First post on the DJ forums, so I was wondering if anyone had any experience with the snap. I see that it's labeled as strictly a 4x bike, and was wondering how you think it would fare in a trail/DJ situation. Thanks


----------



## LandoCommando (Feb 26, 2009)

I have 0 experience with it but it looks like a 4x frame to me. I would imagine it would handle DJs just fine though.Why do you favor this one over other DJ specific frames?


----------



## Shayne (Jan 14, 2004)

Fitting name


----------



## saturnine (Mar 28, 2007)

hot looking frame. i don't see an issue.


----------



## Petrolbomb1018 (Aug 20, 2009)

The reason I thought I'd ask is because, since it's more or less made for 4x, which is very smooth and puts less stress on the frame than DJ, 'how would it hold up' kind of thing.

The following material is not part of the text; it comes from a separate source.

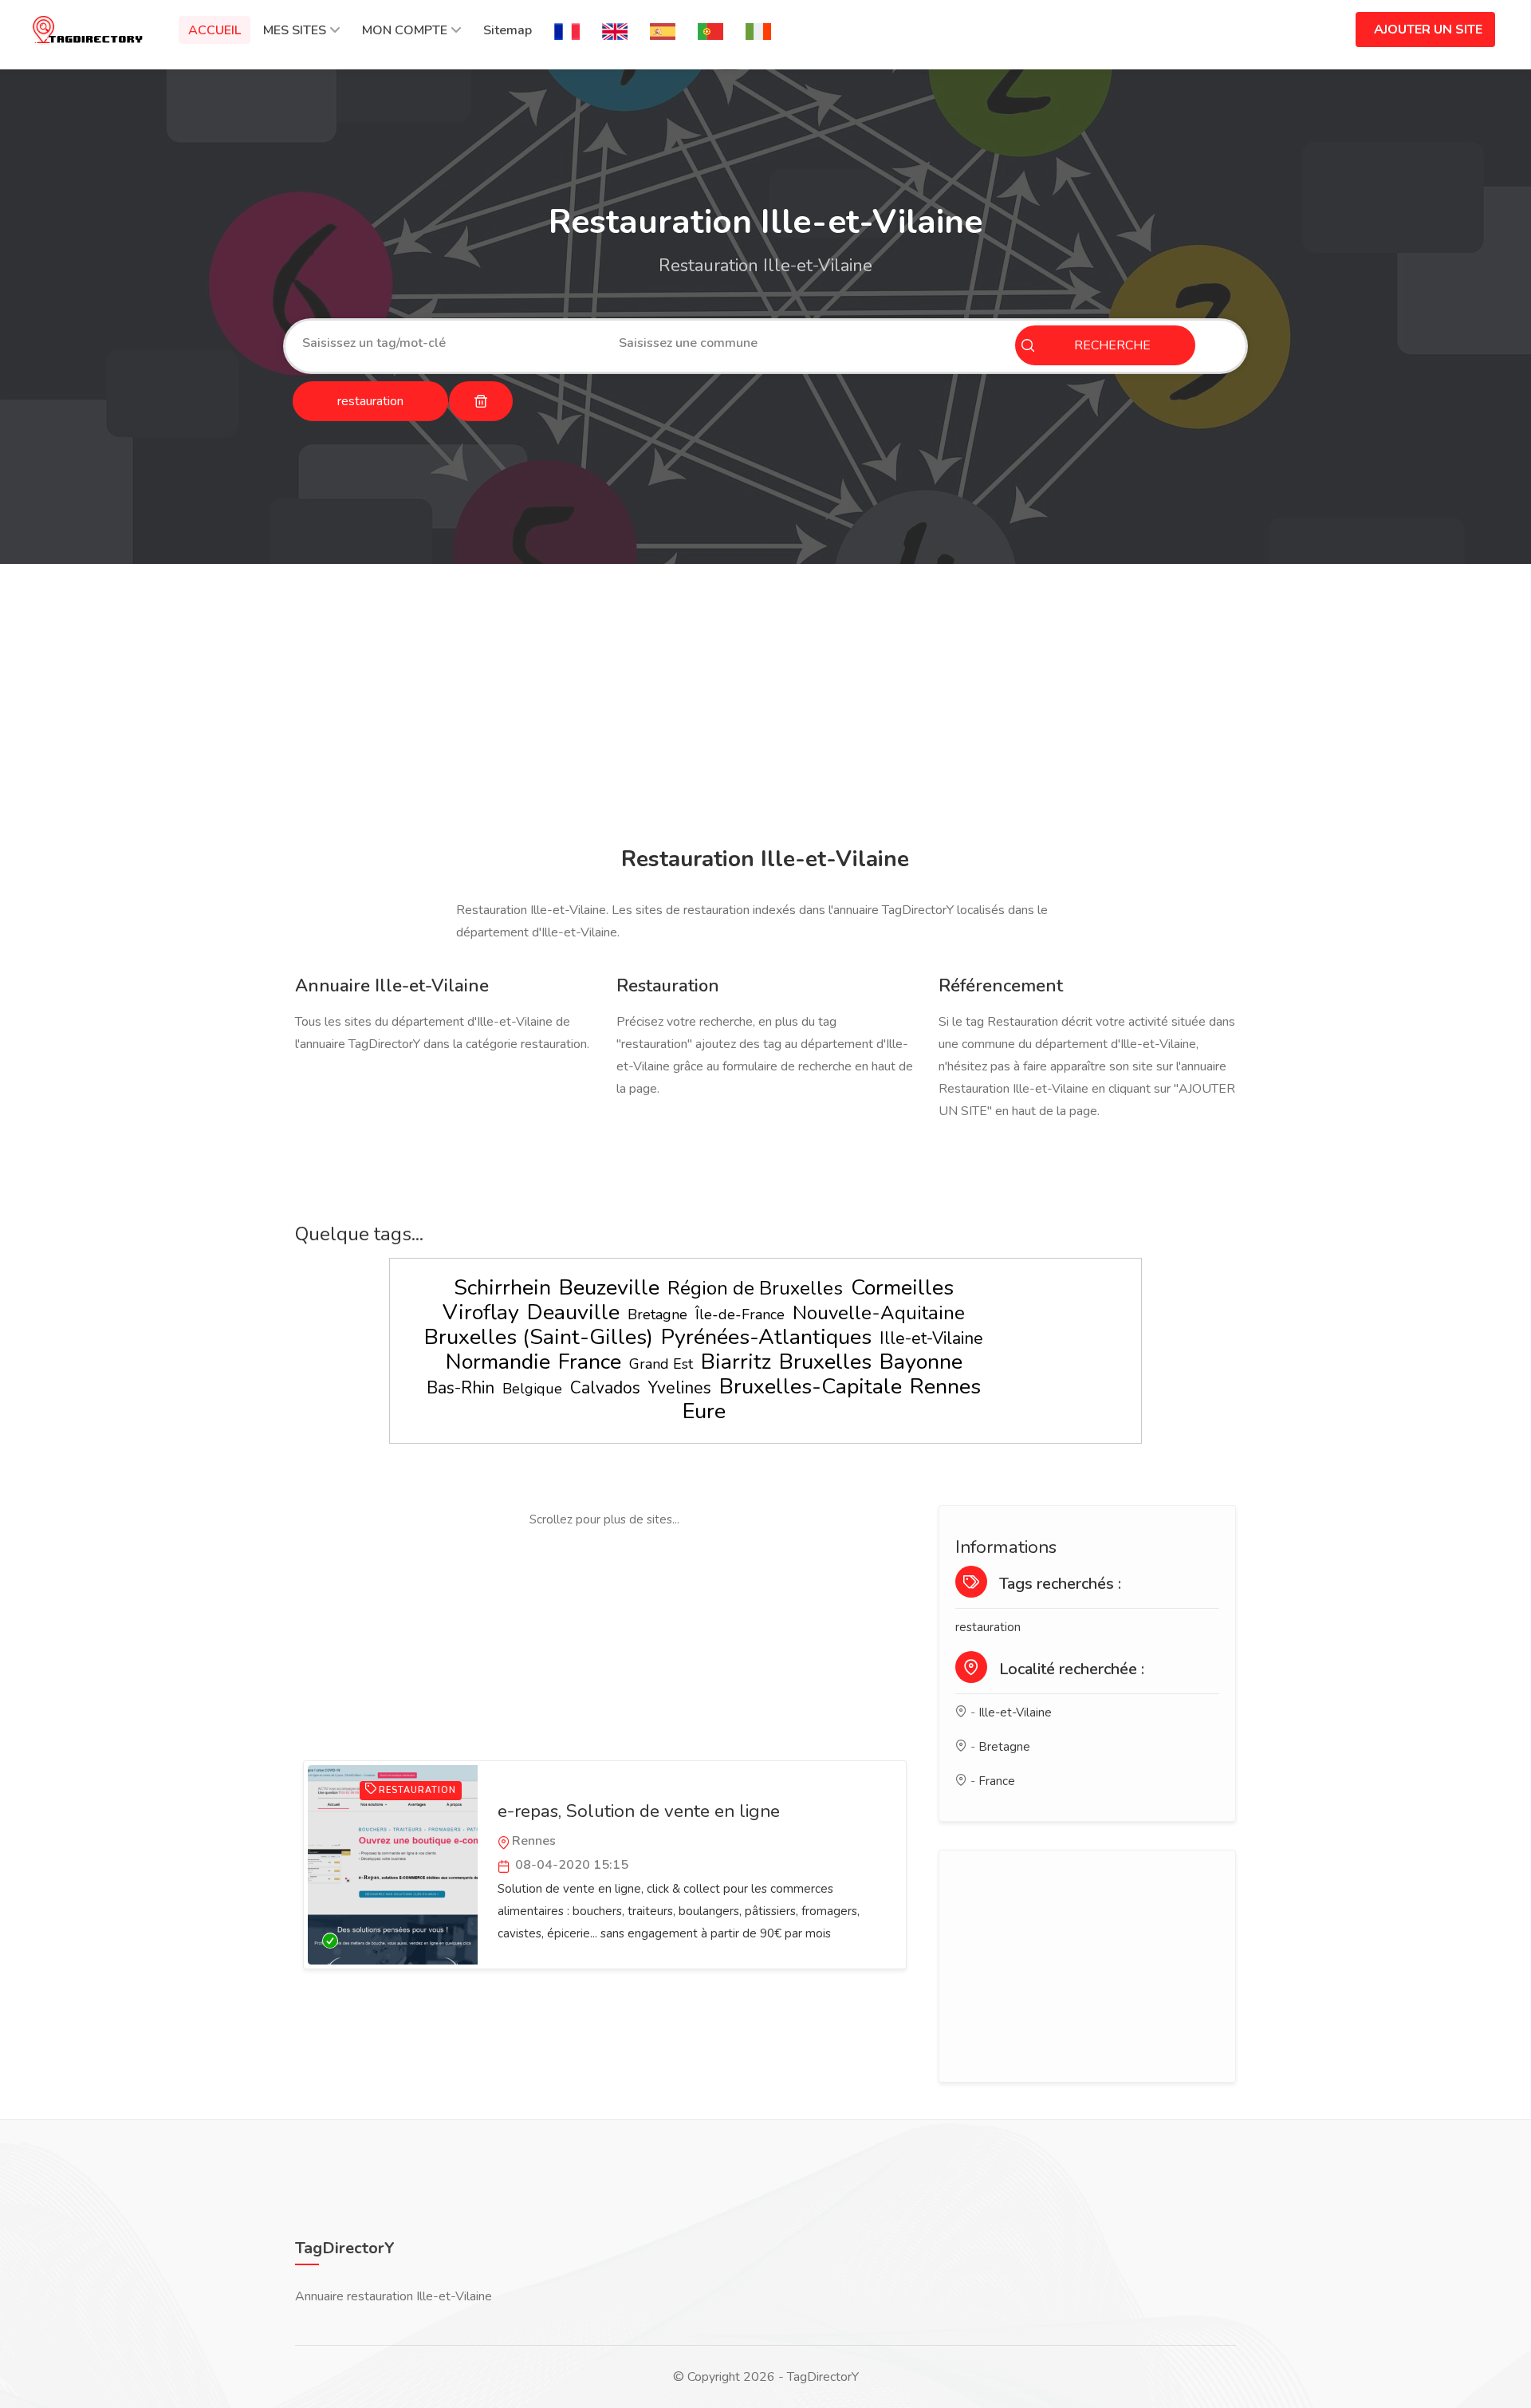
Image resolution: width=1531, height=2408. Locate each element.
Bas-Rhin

If it proved to be strong enough, it would be a hot contender for a decent all-round hardtail.


----------



## saturnine (Mar 28, 2007)

i doubt you'll be able to find anything more than speculation as i don't think there are many around. i suppose it would depend on how smooth you are and how big you go. it's not a silly light frame, it has decent weight and gusseting. however, dj bikes are all so similar in looks/geo that you can find pretty much any other frame that would be just as suitable. perhaps a banshee amp.


----------



## mattty (Feb 26, 2009)

The construction looks excellent but the geo is fairly different from many DJ/street frames:

67 HA
73 SA
16.5" chain stays
22.4-23.2" TT lengths
12.5" BB height

Where many freestyle specific frames have closer to:

69 HA
71 SA
15.5" chainstays
12.5-13.3 BB heights


----------



## Punkeyboozter (Mar 31, 2009)

I recon it might just work but dont expect it to last as 4x frames are often meant for racing more then for taking abuse.


----------



## False (Feb 18, 2011)

I've seen some pretty rough 4X courses...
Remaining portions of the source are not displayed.